Bir gün içinde verdiğimiz 36 şehit hepimizin ciğerini yakmıştır. Ankara’da ve hemen ardından Diyarbakır’da askerlerimize ve sivil vatandaşlarımıza yönelik kalleşçe saldırılar; Türkiye’nin son derece ciddi bir güvenlik zafiyetiyle karşı karşıya olduğunu bir kez daha çok acı biçimde göstermiştir.
Ankara’yı kana bulayan hainin Suriye’den mülteci kılığında elini kolunu sallayarak Türkiye’ye girmiş olması; ülkemizi yönetenlerin Ortadoğu politikasındaki yanlışlarının sonucudur. Bunların kibirleri ve ölçüsüzlüklerinin bedelini masum insanlarımız ödemektedir. 3 milyona yakın mültecinin kafalarına göre memleketin her yerinde geziyor olması, ülkemiz için artık kesin bir milli güvenlik sorunu halini almıştır. Kontrolsüz Suriyeliler meselesi artık Türkiye için bir beka meselesidir. Bunca insanın yakın, orta ve uzun vadede terör örgütlerinin ve Türk düşmanlarının maşası olmayacağının garantisi var mıdır?
Sayın Cumhurbaşkanı’nın, Sayın Başbakan’ın ve AKP Hükümeti’nin koro halinde her hainlik sonrası tekrarladığı ‘sabrımız taştı, lanetliyoruz’ türünden sözleri artık inandırıcılığını yitirmiştir. Taş olsa çatlardı. Ama bunların sabrının taşması için daha kaç tane vatan evladı hayatını kaybedecek, kaç tane daha şehit vereceğiz? AKP Hükümeti klişe lafların arkasına daha ne kadar sığınacak?

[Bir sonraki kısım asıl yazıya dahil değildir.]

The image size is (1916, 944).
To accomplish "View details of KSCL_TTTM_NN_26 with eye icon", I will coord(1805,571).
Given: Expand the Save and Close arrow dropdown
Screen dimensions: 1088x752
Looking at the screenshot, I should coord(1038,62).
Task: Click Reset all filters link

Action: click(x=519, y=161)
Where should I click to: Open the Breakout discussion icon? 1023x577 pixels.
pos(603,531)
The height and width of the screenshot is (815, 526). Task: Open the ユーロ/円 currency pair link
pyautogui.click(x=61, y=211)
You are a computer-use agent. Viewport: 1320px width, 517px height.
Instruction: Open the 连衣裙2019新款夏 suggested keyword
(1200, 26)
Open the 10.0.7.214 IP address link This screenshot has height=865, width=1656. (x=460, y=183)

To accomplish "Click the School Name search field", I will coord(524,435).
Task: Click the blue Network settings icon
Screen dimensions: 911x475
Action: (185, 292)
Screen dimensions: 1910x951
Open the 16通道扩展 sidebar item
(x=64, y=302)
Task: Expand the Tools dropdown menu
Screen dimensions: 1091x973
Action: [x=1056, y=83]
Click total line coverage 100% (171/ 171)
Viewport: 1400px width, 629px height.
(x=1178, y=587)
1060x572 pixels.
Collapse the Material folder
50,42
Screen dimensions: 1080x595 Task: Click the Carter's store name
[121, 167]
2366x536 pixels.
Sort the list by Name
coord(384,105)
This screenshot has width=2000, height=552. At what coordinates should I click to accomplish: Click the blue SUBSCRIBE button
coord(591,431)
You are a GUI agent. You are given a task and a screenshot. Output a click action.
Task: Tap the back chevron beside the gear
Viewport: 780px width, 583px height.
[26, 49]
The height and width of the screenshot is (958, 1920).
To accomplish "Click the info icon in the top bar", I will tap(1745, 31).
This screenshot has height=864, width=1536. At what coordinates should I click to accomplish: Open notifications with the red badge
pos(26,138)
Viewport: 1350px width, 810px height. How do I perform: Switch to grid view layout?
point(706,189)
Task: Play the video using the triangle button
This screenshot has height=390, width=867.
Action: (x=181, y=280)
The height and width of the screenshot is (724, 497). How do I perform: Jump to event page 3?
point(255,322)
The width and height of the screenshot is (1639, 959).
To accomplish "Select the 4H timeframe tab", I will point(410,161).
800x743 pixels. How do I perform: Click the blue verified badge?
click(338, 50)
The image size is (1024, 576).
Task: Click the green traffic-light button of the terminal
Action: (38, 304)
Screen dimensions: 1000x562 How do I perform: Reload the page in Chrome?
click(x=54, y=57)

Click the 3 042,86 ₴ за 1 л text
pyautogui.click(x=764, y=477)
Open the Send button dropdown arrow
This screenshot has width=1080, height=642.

Önce teröriste kucak açıp onlarla masa kurdular, sonra Şam’da Cuma namazı kılacağız türünden hayallere kapıldılar. Terörist hendek kazdı, Şam’dan gelenler ise milletimizin canına kast etti. Önce milletimize tıpkı üçkağıtçı Maho’nun yaptığı gibi ‘sizi AB’ye götüreceğiz’ dediler, sonra götürüp Ortadoğu’nun ortasına bıraktılar. PKK’dan PYD’ye, Öcalan’dan İŞİD’e kadar ne kadar bela varsa hepsini Türkiye ve Türk düşmanlığında birleştirdiler.
Türkiye ne yazık ki bir güvenlik duvarından yoksun bırakılmıştır. Türkiye’nin milli kimliğini, milli bilincini beğenmeyen ve bunlara adeta savaş açan AKP Hükümeti, Türkiye’yi her türlü virüse açık hale getirmiştir. Türkiye her taraftan bir virüs saldırısıyla karşı karşıya bırakılmıştır.
Bunların hayalleri, kibirleri, egoları yüzünden millet kamplara ayrıldı. Bunların milleti atomlarına ayıran politikaları yüzünden; birlik olmamız gereken zamanlarda bile milli birliğimizi tesis edecek, tek ses, tek yürek olacak refleksleri ortaya koyamadık.
Hükümetin birinci görevi vatandaşını korumaktır ve insanını yaşatmaktır. Vatandaşını koruyamayan, insanını yaşatamayan hükümet, hükümet değildir. Oysa AKP Hükümeti sadece kendini korumanın derdindedir. Kendini korumak için kanun çıkaran, sistem değiştirmeye yeltenen AKP, bunun yerine vatandaşımızı korumalı ve yaşatmalıdır.
Türk milleti Ankara’da hendek kazdırmayacaktır. Türk milleti ve milliyetçileri bu hainlikler karşısında asla geri adım atmayacak, bölünmeyecek ve dağılmayacaktır.